Phase 3: Validation and Activation

  • Finally state changes to: indislive = true, indisready = true, indisvalid = true
  • A third transaction performs the second full table scan using a fresh MVCC snapshot, indexing any rows that were inserted or modified during Phase 2's scan and therefore missed by it. PostgreSQL then waits for all transactions holding a snapshot predating this second scan to terminate. Once complete, indisvalid is set to true and the transaction commits. The index is now fully online and available to the query planner.

The Lifecycle: When these flags change to FALSE (DROP INDEX CONCURRENTLY)

Dropping an index concurrently is the reverse architecture, working downward to peel layers off safely so active queries don't break mid-flight.

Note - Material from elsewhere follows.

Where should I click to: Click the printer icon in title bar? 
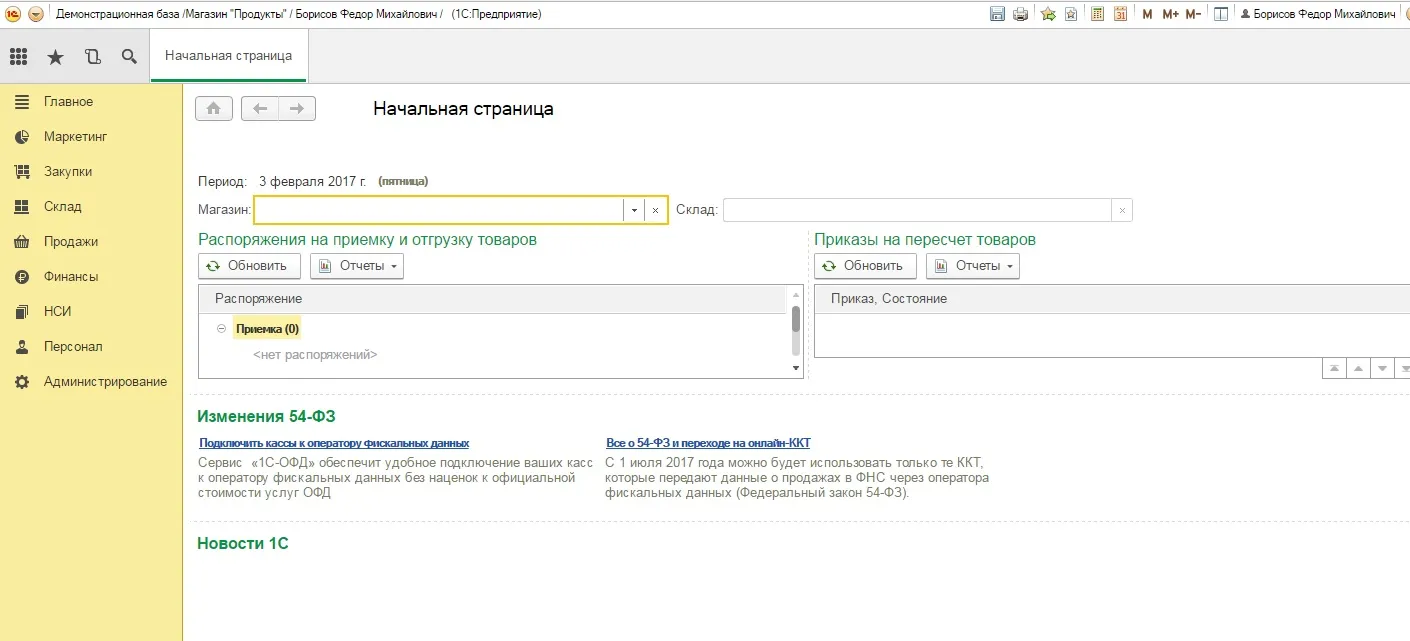[1020, 14]
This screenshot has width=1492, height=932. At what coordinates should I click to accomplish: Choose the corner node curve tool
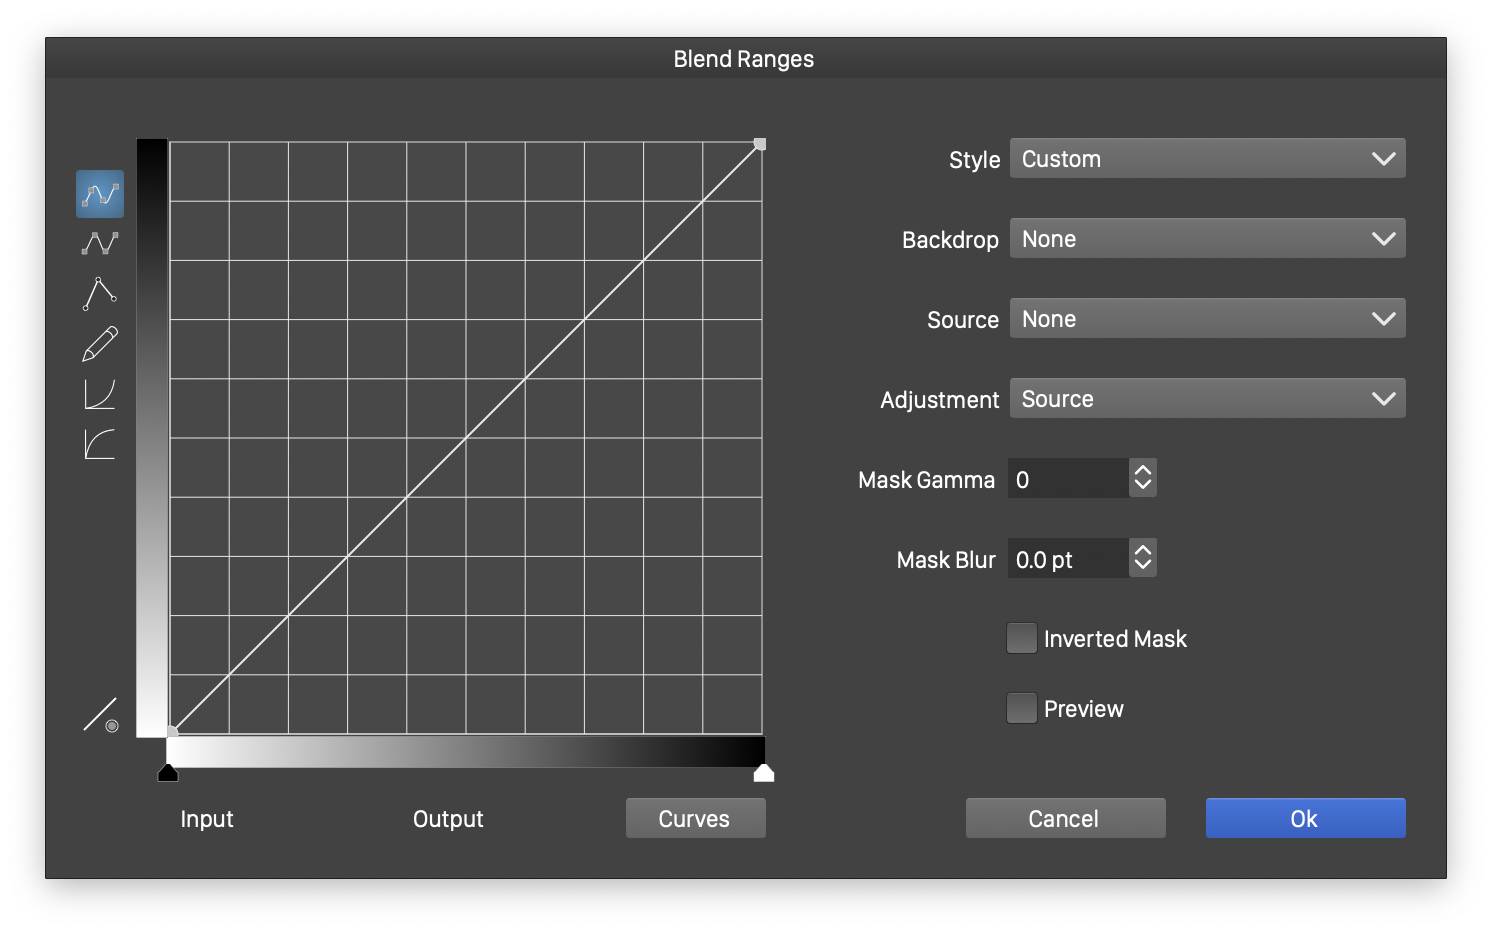click(x=100, y=294)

Phase 1: Stop Reads (Clear Valid)

  • Starting state: indislive = true, indisready = true, indisvalid = true
  • State after Phase 1: indislive = true, indisready = true, indisvalid = false
  • The first transaction clears indisvalid. This immediately tells the query planner to stop planning new queries using this index. However, writing backends must keep updating it because older, long-running queries might still be executing an index scan on it right now.
  • The transaction commits, and PostgreSQL waits for all running queries that might be using the index to terminate.

Phase 2: Stop Writes and Mark Dead

  • Then states changes to: indislive = false, indisready = false, indisvalid = false
  • The second transaction clears both indisready and indislive. This tells all incoming write transactions that updating this index is no longer a waste of performance. The index is officially "dead."
  • The transaction commits, and PostgreSQL waits for all active writing transactions to finish to ensure no backend has an open physical write handle to the index files.

Phase 3: Physical Removal

  • States will be like: The index is dropped entirely from the catalogs.
  • With no one reading and no one writing, PostgreSQL can safely call the storage manager to unlink the physical files (relfilenode) from the disk and delete the row from pg_index and pg_class.

How to Check the Current Values of these Boolean Flags

You can run these commands in your terminal by replacing the index name you need to analyze with “your_index_name” given in the query:

SELECT                 
    c.relname AS index_name,
    i.indisvalid,
    i.indisready,
    i.indislive
FROM pg_index i
JOIN pg_class c ON c.oid = i.indexrelid
WHERE c.relname = 'your_index_name';

The result will look something like:

database_new=# SELECT
    c.relname AS index_name,
    i.indisvalid,
    i.indisready,
    i.indislive
FROM pg_index i
JOIN pg_class c ON c.oid = i.indexrelid
WHERE c.relname = 'account_account__account_type_index';
             index_name              | indisvalid | indisready | indislive 
-------------------------------------+------------+------------+-----------
 account_account__account_type_index | t          | t          | t
(1 row)

The next time you run CREATE INDEX CONCURRENTLY or DROP INDEX CONCURRENTLY, remember that PostgreSQL is doing much more than simply creating or deleting an index. Behind the scenes, indislive, indisready, and indisvalid coordinate a multi-stage transition that carefully balances planner visibility, write maintenance, and transactional safety.